Was man wissen muss: der gesamte Bereich um Gruissan ist sehr sandig. Weiter südlich und nördlich wirds dann wieder steiniger. Bedeutet, dass im Bereich Gruissan die Chance auf gute Doraden eher gering ist.
Ich empfehle beim Angeln im Hafenbereich das befischen von Meeräschen. Diese sind extrem gute Kämpfer und sind auch geschmacklich vorzüglich. Allerdings extrem schwer zu fangen. Köder: Brot in allen möglichen Variationen und Montagen. Hier gibts keine Erfolgsmontage. Man muss testen testen testen...
Und die Montagen sollten sehr fein gewählt werden.

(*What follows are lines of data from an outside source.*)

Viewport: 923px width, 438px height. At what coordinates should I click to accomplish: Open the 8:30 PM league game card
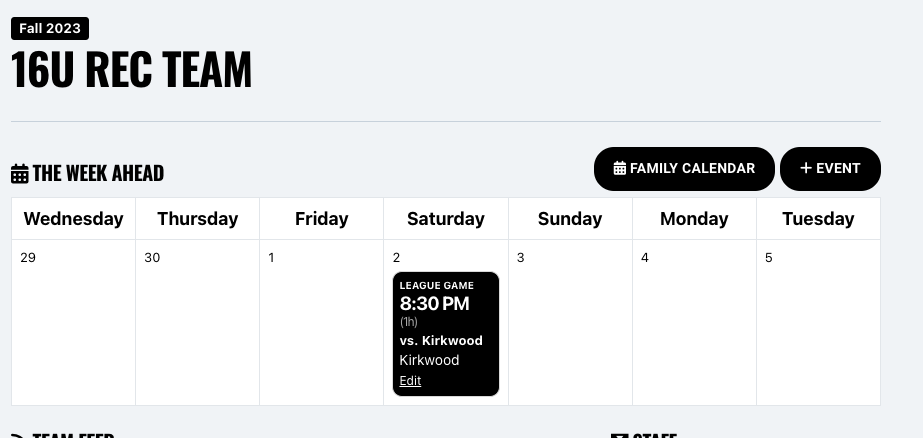point(446,320)
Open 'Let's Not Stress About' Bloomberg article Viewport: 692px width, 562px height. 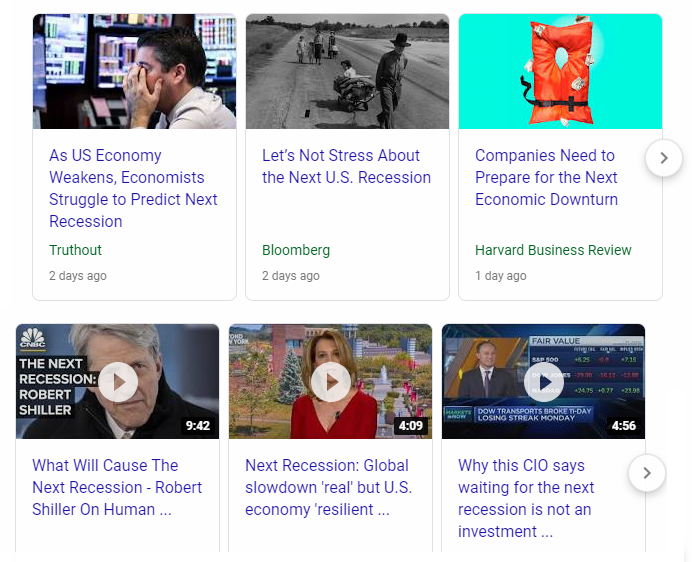[346, 166]
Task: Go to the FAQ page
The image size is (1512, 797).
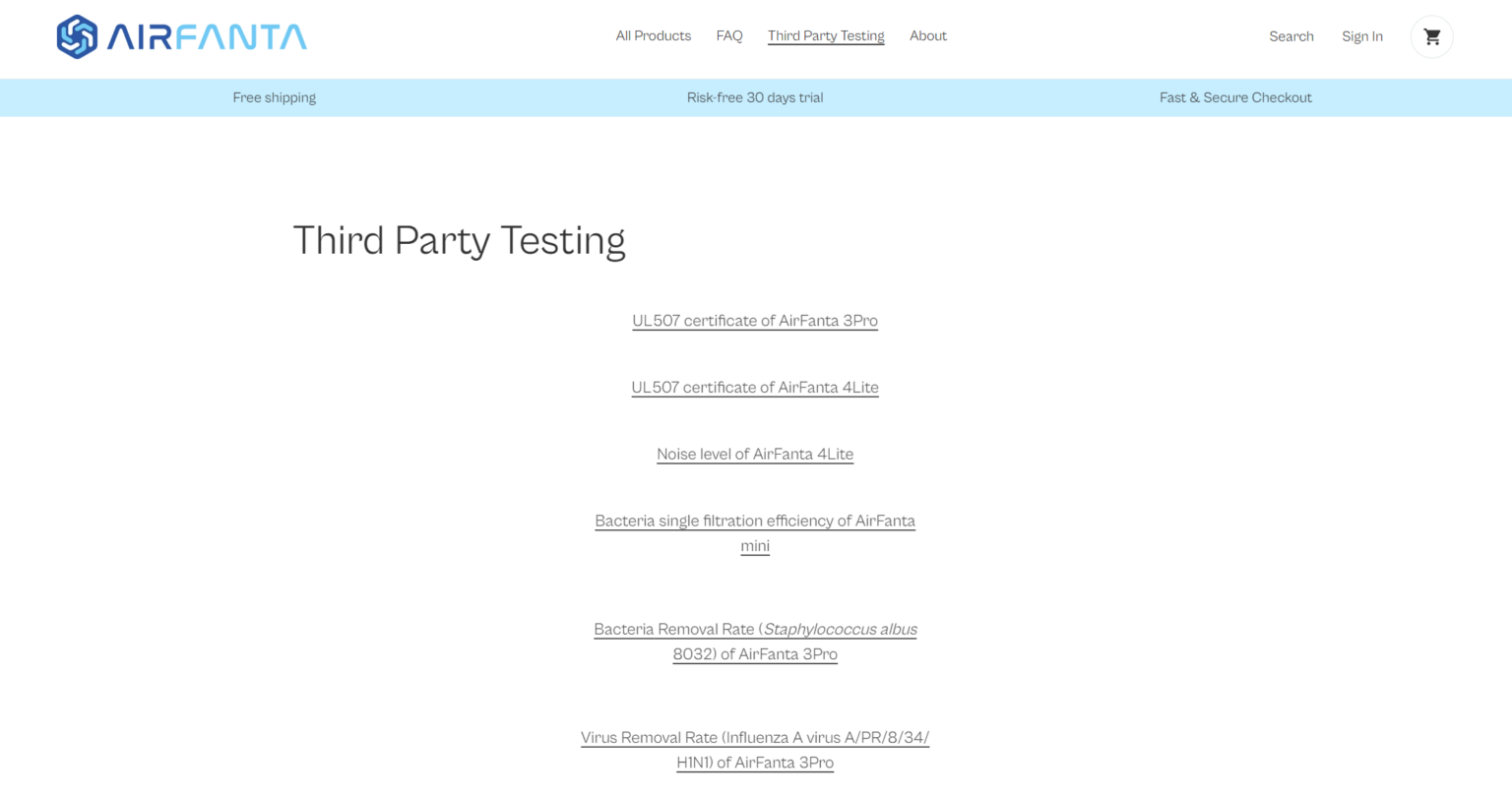Action: tap(729, 36)
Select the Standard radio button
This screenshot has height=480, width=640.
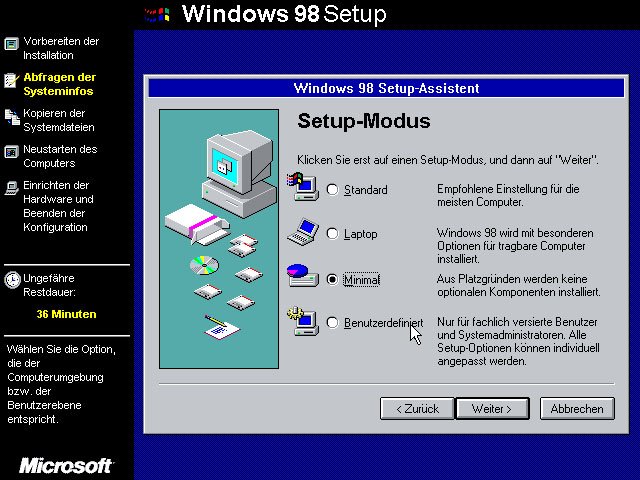tap(333, 190)
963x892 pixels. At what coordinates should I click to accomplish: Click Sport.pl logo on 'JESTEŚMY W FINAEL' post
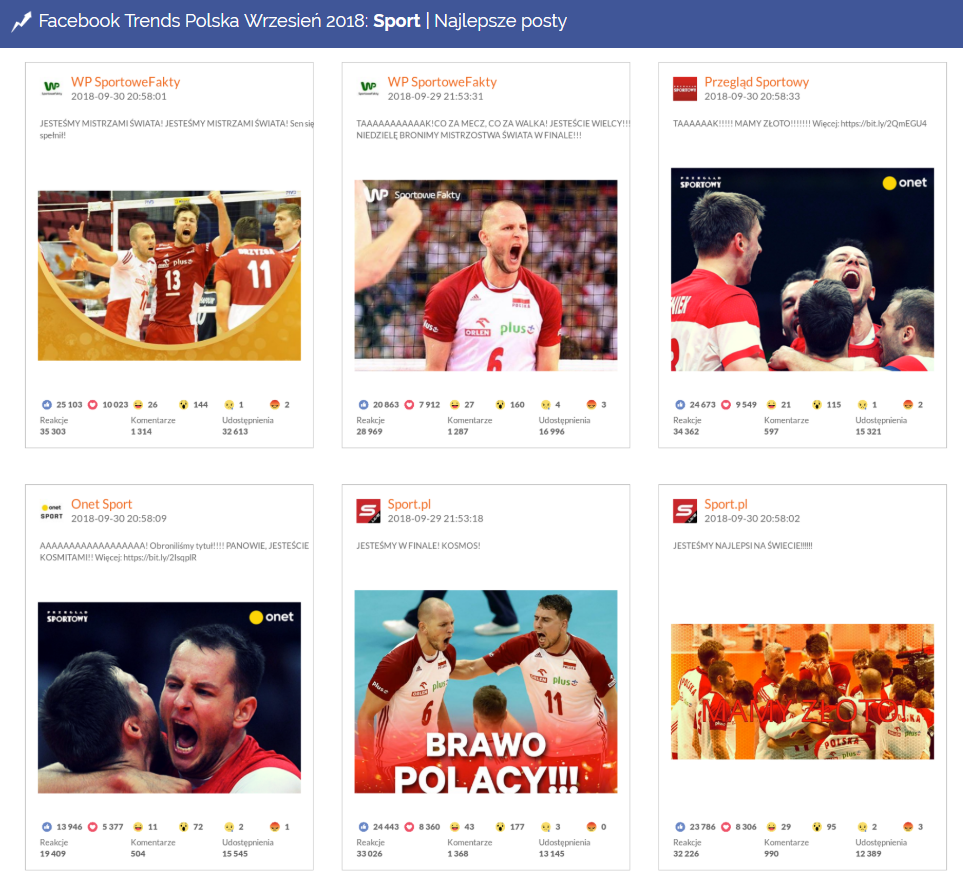(x=368, y=511)
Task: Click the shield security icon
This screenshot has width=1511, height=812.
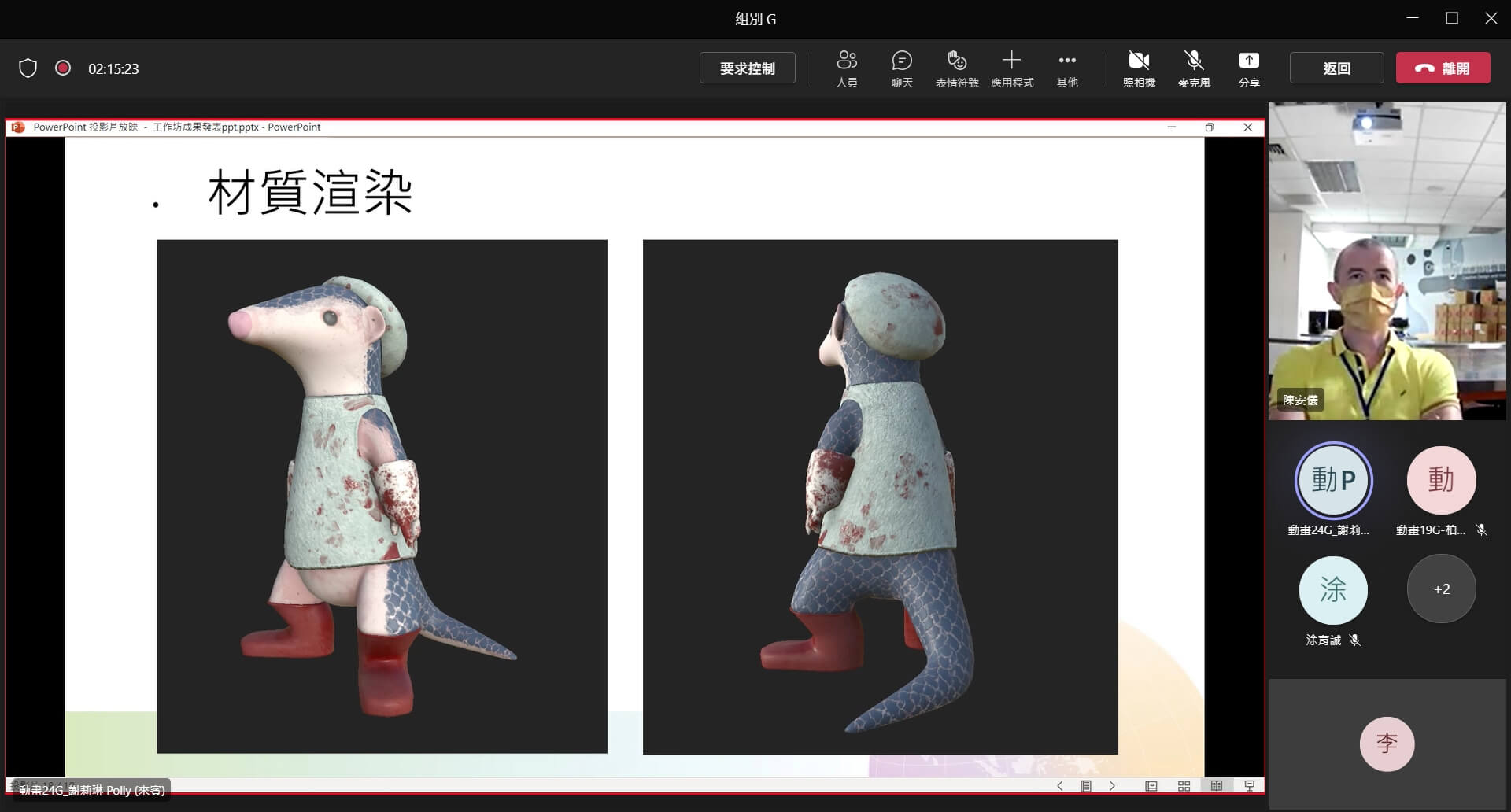Action: pos(28,68)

Also ich hoffe das hilft ein bisl weiter. Auf jeden Fall viel Spass beim Angeln und relaxen an einem der genialen Strände!

Grüße


----------



## Rabi (15. Juli 2006)

*Danke!*

Hallo zusammen,

ich bin eben wieder in der Heimat angekommen! Erstmal vielen Dank für die vielen guten Tipps! Ich habe ein paar sehr schöne Stunden am Wasser verbracht und dabei einige nette andere Angler kennen gelernt. Einer hat mir spontan seinen Fang (2Doraden) geschenkt, weil ich ihm beim entheddern seiner Rute geholfen habe.
Gefangen hab ich aber auch was: an der Hafeneinfahrt (Steinmole) auf Wurm (Amerian) 2 Doraden und eine Seezunge und auf Sardine einen Aal und einen Conger. Vom Boot aus habe ich mit Sardinen 3 Makrelen erwischt.

Deinen Beitrag, mracer, habe ich leider erst jetzt gelesen, werd ihn mir aber für nächstes mal aufheben!

Nochmals herzlichen Dank für Eure Hilfe!

Bis denn, schöne Grüße
Rainer


----------